SOURCE MATERIAL: Begin

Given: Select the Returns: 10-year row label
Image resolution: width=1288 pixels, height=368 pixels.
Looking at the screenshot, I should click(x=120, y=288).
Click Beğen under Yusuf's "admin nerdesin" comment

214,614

SOURCE MATERIAL: End

## [YOUR INSTRUCTIONS]
Each line above must be retyped exactly in the response.

## [TASK RESPONSE]
Given: Select the Returns: 10-year row label
Image resolution: width=1288 pixels, height=368 pixels.
Looking at the screenshot, I should click(x=120, y=288).
Click Beğen under Yusuf's "admin nerdesin" comment

214,614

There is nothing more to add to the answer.